Directions for this task
Each line in the material below, starting at the one with "This screenshot has width=1288, height=941." and ending at the one with "the Paralegal officers", is to be reproduced exactly; no picture is to be copied.

Source information
☆ ☆ ☆ ☆ ☆ ☆ ☆
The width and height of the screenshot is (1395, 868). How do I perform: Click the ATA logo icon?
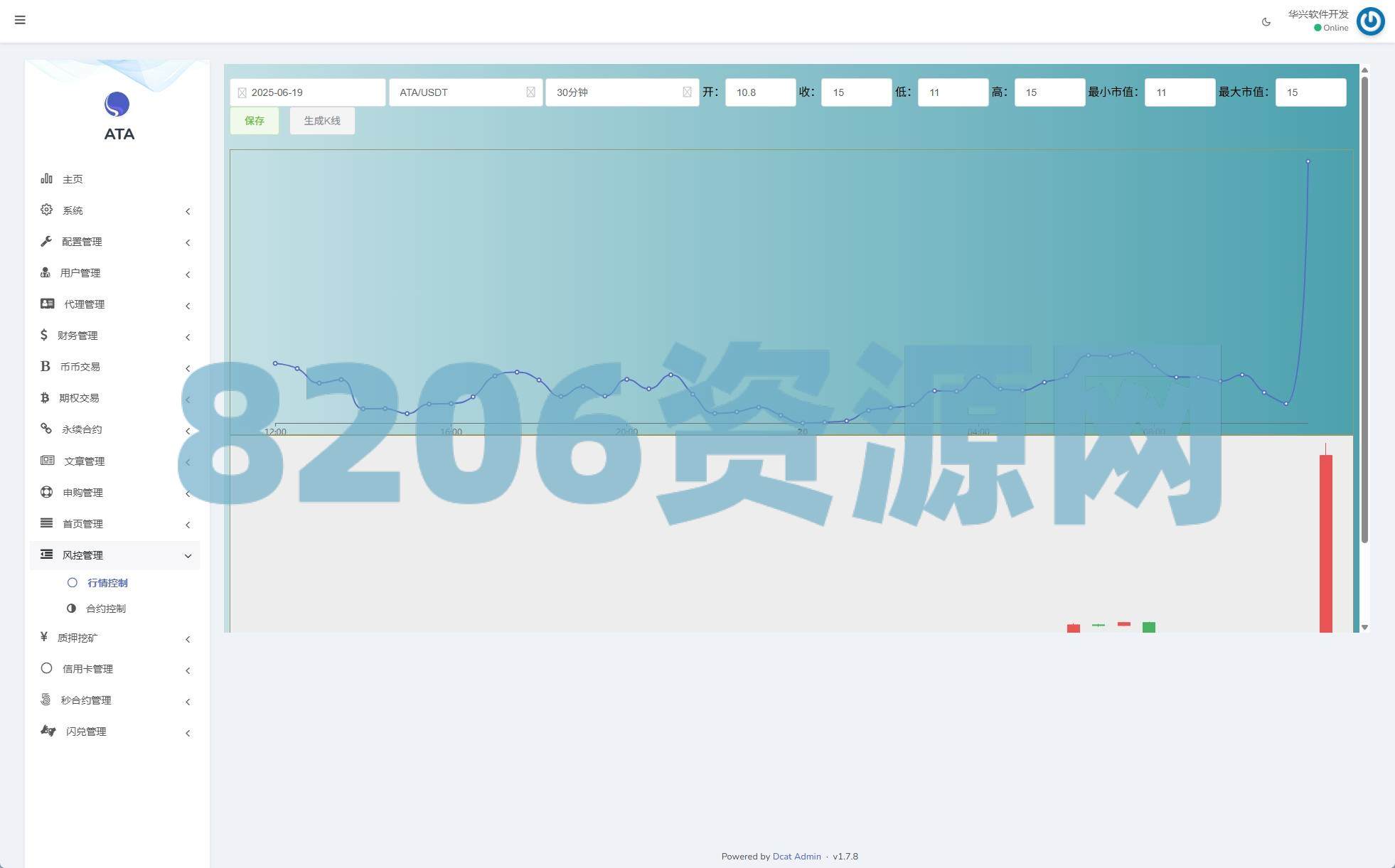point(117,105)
☆ ☆ ☆ ☆ ☆ ☆ ☆
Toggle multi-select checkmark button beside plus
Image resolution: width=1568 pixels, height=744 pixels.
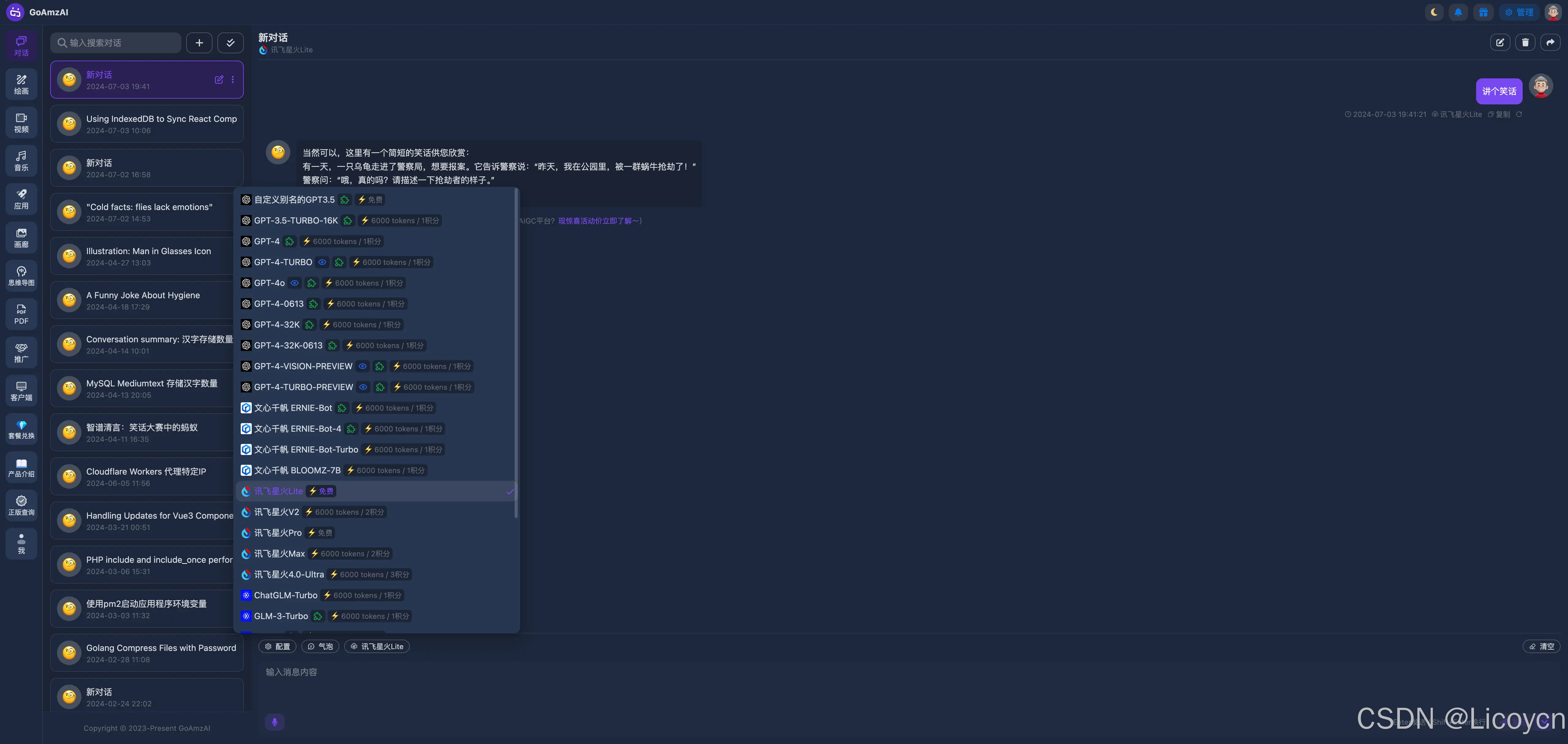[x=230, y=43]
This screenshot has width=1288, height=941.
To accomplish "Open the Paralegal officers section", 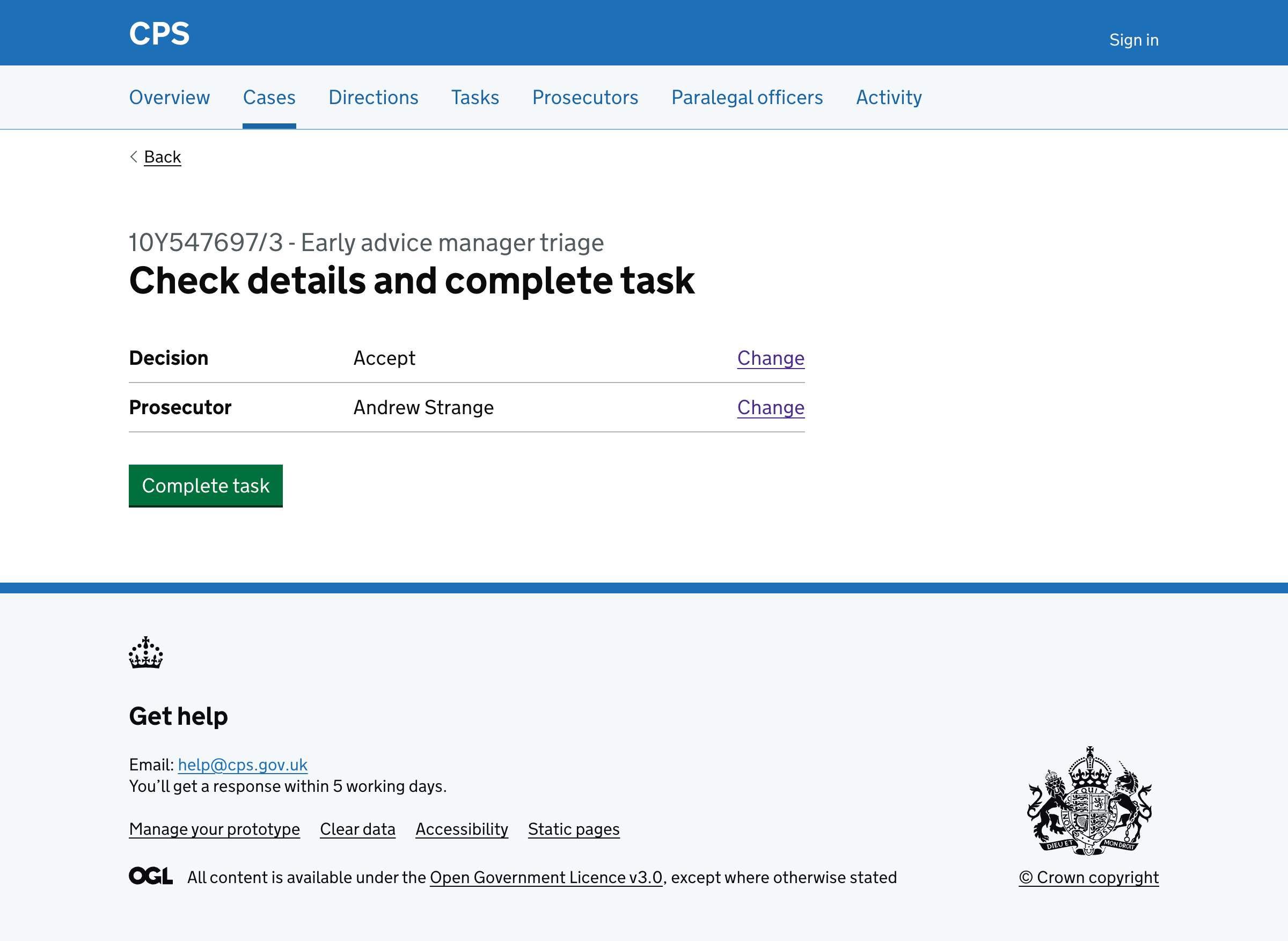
☆ ☆ ☆ ☆ ☆ ☆ ☆
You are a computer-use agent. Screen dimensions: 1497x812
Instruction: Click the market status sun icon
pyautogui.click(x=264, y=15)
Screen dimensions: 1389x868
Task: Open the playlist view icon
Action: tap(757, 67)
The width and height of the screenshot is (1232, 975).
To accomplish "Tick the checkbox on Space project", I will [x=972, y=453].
☆ ☆ ☆ ☆ ☆ ☆ ☆
Written response
This screenshot has width=1288, height=941.
To accomplish "Open the Paralegal officers section", 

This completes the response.